Data items
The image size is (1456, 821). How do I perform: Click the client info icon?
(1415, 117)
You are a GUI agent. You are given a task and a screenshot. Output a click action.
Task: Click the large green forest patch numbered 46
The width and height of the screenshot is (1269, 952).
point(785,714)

...

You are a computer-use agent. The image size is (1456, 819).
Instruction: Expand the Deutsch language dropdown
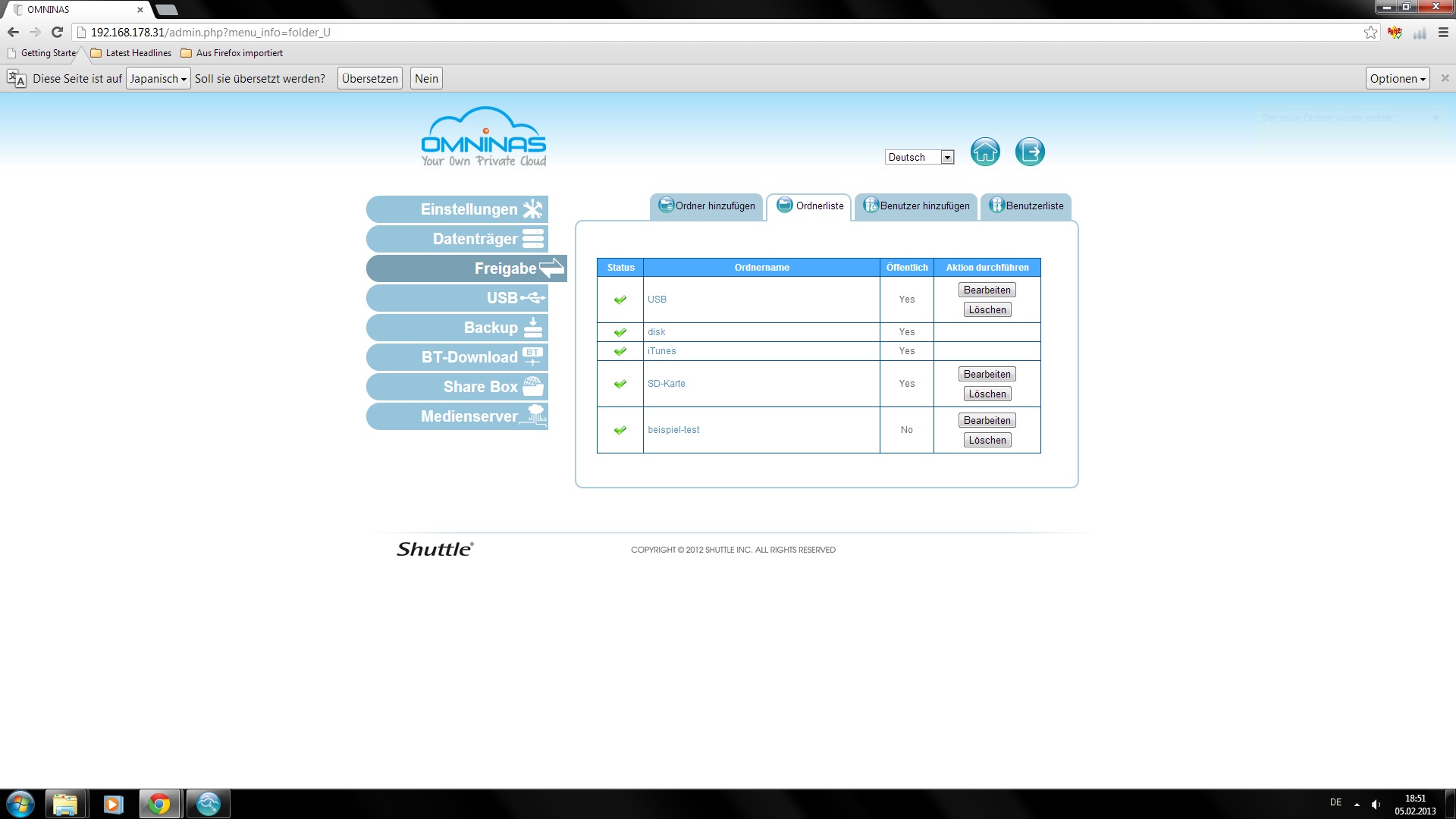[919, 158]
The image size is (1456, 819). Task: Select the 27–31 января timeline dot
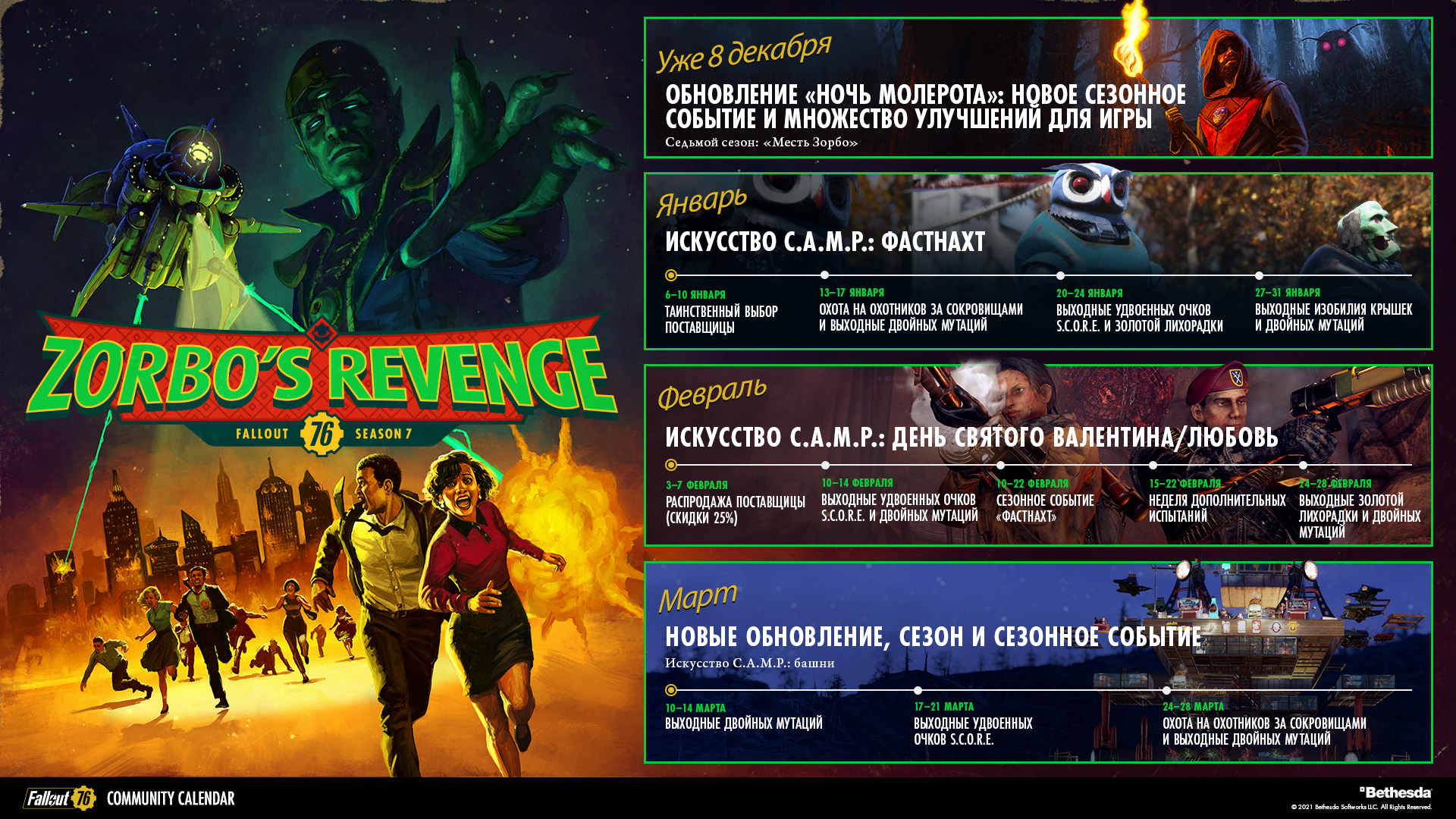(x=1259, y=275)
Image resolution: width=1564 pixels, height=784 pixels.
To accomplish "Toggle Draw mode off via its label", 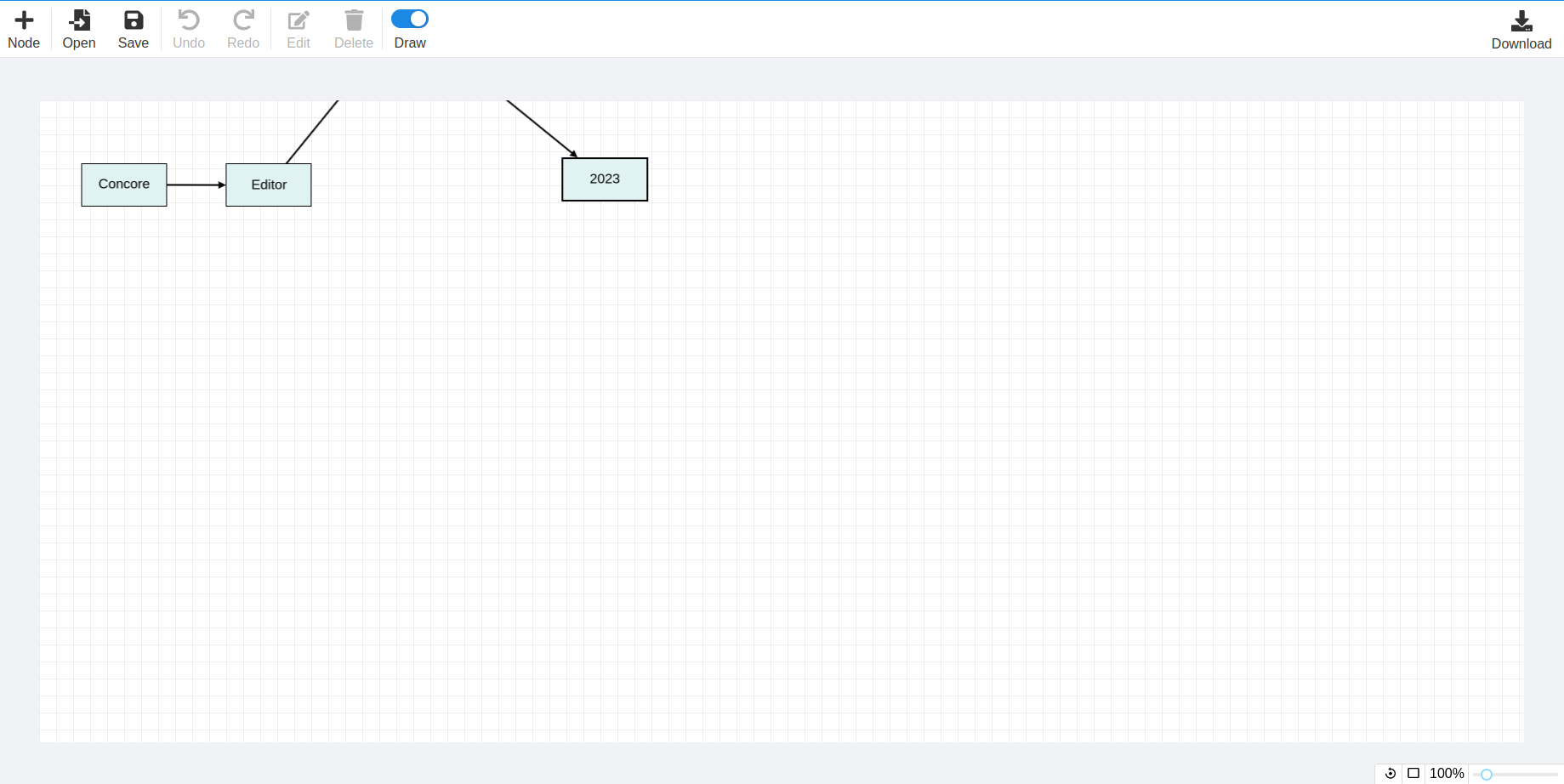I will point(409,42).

▸ **What you need to do**: From the entries, copy every line in which the word "agent" occurs.

▸ **Output**:
You are a GUI agent. You are given a task and a screenshot. Output a click action.
You are a computer-use agent. The image size is (1456, 819).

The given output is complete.